EXERCISE DESCRIPTION:
Search the records below for the word "agent". Copy each line where it occurs.

■ ■ ■ ■ ■ ■ ■

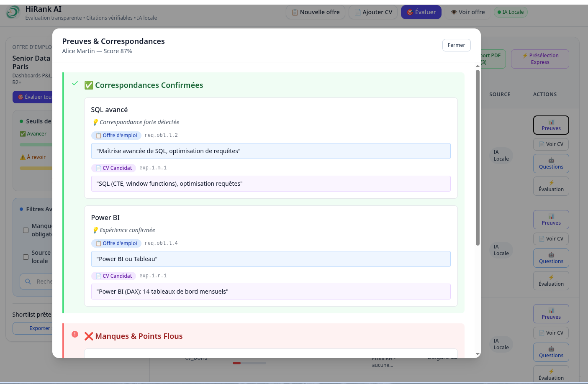The height and width of the screenshot is (384, 588).
Task: Click the Offre d'emploi tag under SQL avancé
Action: point(116,136)
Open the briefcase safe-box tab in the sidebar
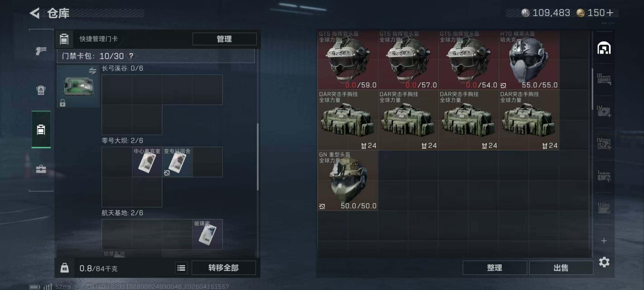The image size is (644, 290). pos(41,169)
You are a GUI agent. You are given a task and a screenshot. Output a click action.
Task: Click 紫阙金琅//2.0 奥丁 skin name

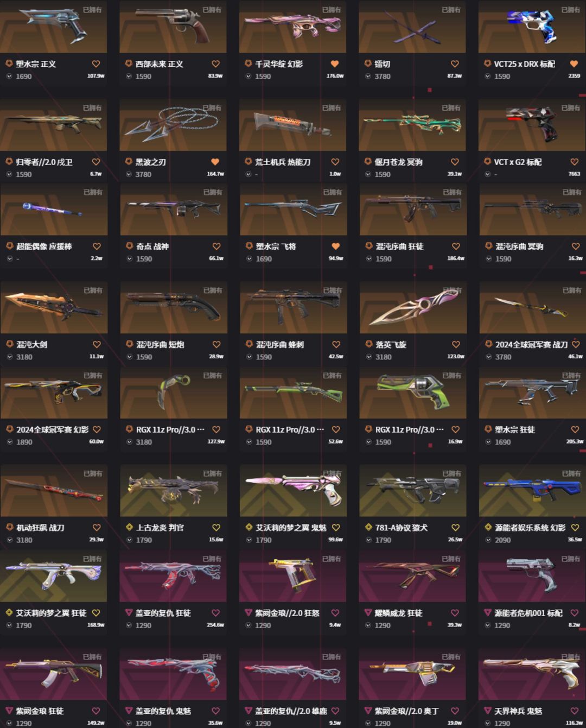point(406,711)
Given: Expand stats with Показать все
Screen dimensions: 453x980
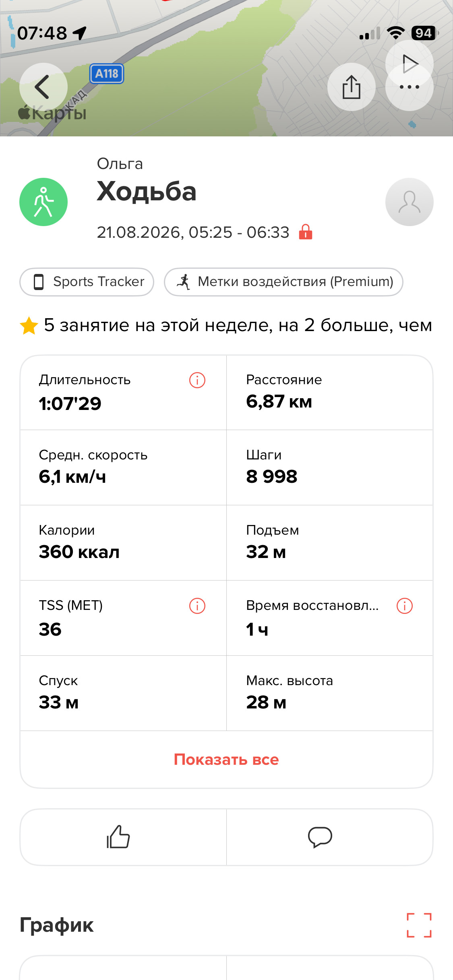Looking at the screenshot, I should pyautogui.click(x=226, y=760).
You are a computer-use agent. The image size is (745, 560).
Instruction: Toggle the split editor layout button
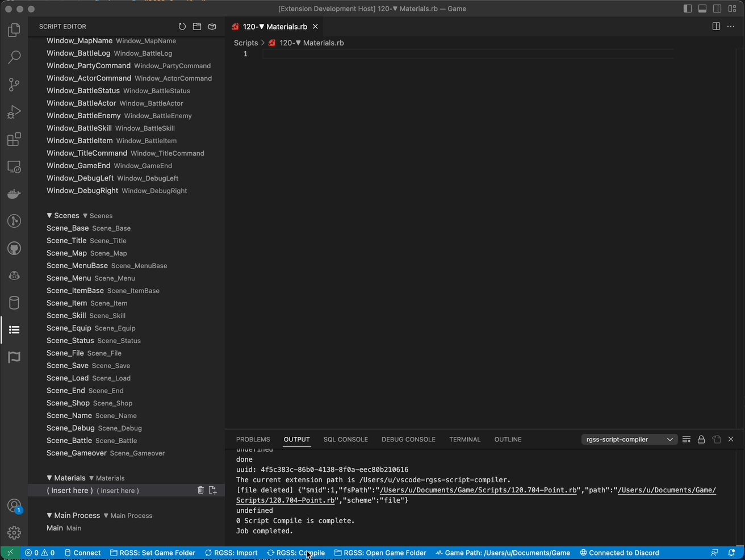point(716,26)
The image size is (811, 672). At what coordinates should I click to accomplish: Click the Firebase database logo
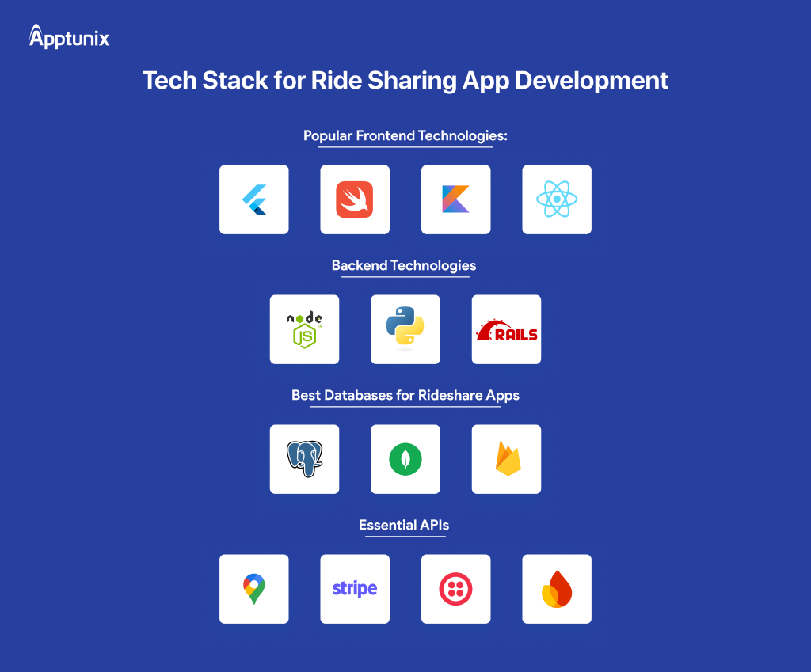(x=506, y=459)
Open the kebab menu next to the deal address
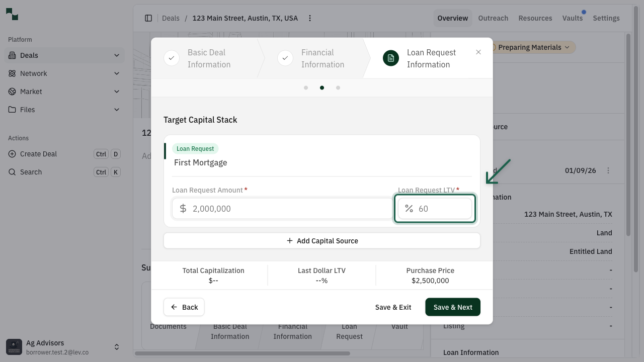 point(309,18)
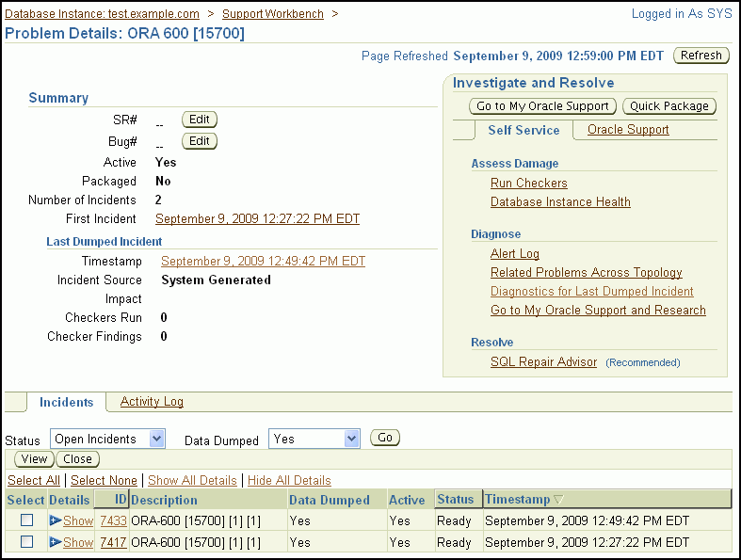Edit the SR# value

199,120
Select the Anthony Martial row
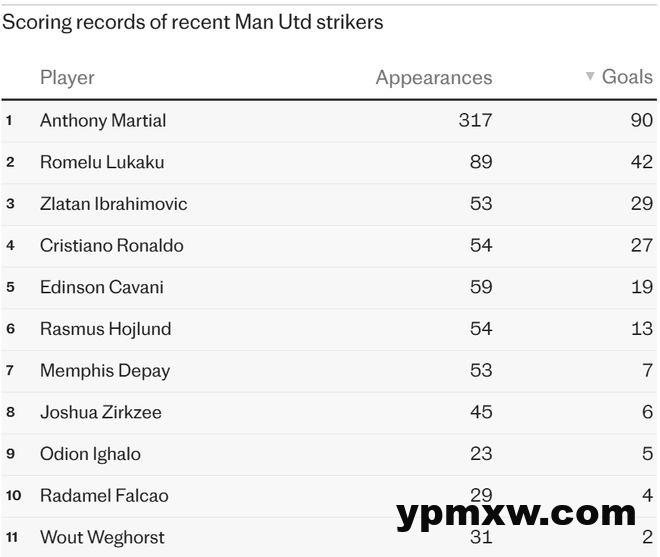The height and width of the screenshot is (557, 660). (329, 121)
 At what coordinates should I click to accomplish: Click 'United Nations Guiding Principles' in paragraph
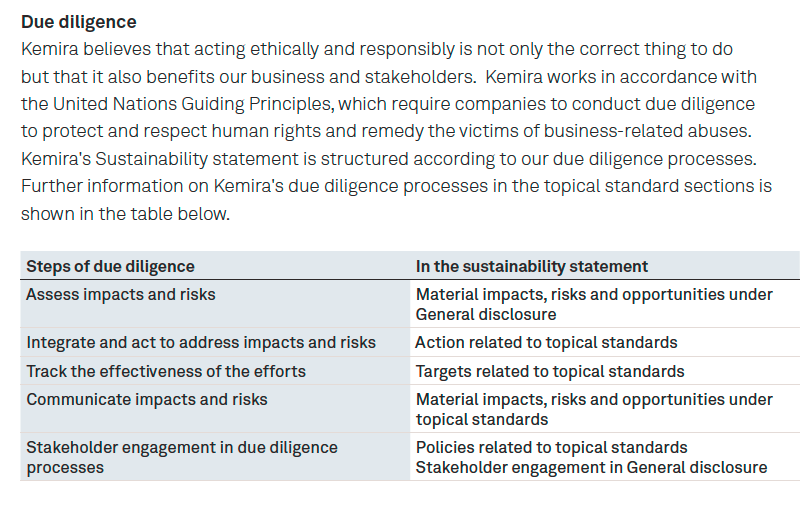pyautogui.click(x=192, y=104)
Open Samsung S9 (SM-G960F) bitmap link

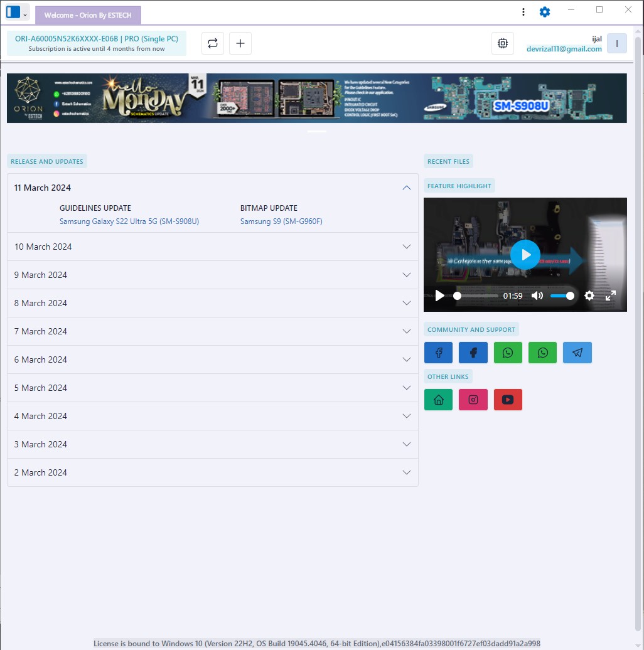point(281,221)
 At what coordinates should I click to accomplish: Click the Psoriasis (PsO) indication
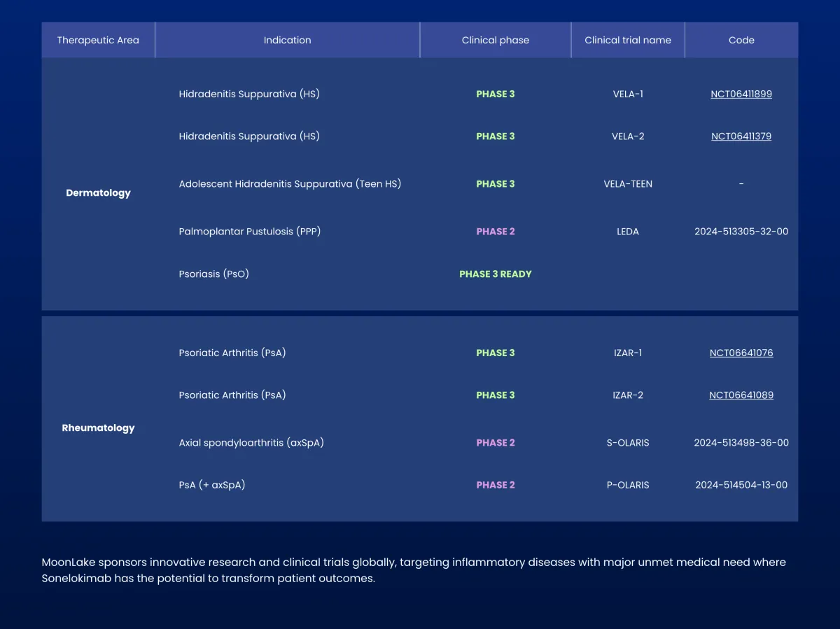[x=214, y=274]
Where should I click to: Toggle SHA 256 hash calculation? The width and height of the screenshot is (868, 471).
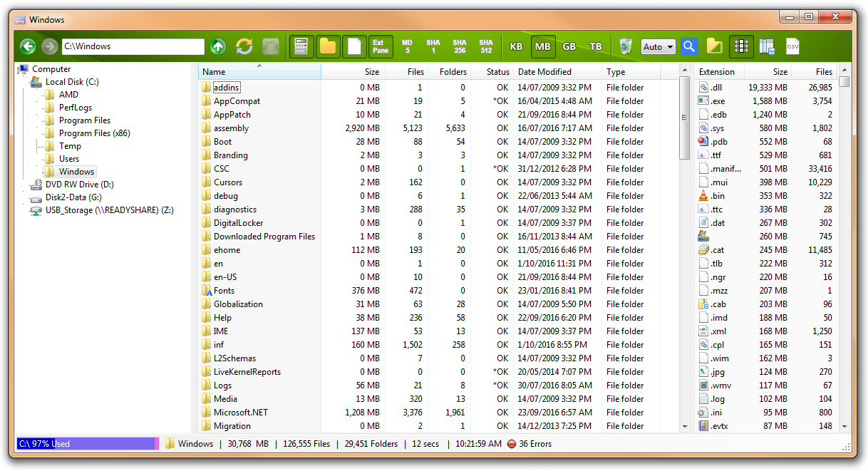[460, 47]
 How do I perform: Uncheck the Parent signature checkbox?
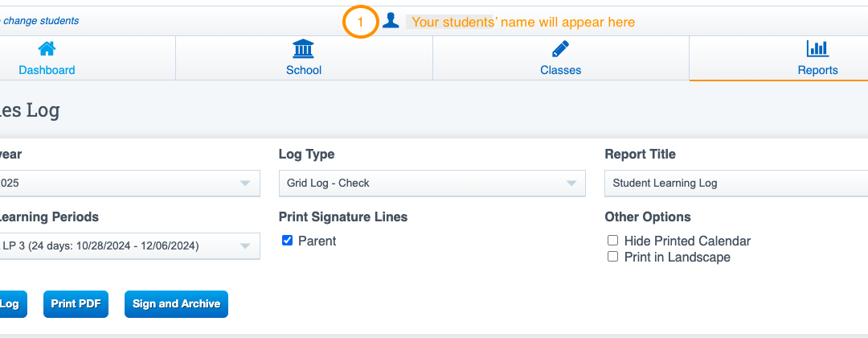[x=288, y=241]
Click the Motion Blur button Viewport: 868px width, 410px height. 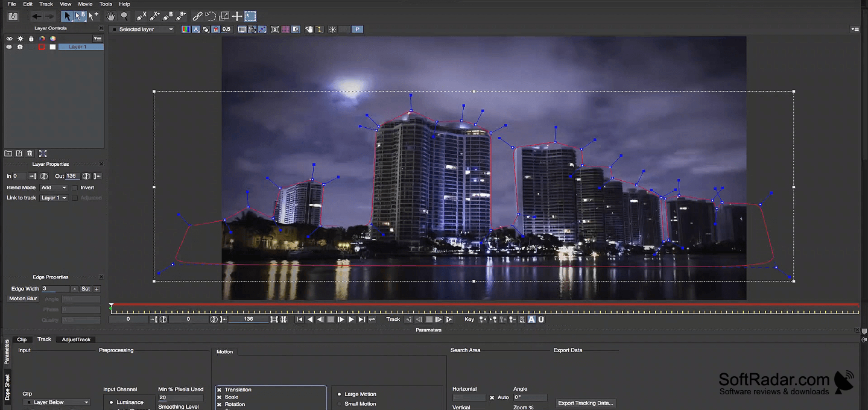pos(24,298)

■ ■ ■ ■ ■ ■ ■

TASK SOLUTION:
You are a GUI agent. You are given a task and a screenshot. Output a click action.
You are a computer-use agent. The image size is (745, 560).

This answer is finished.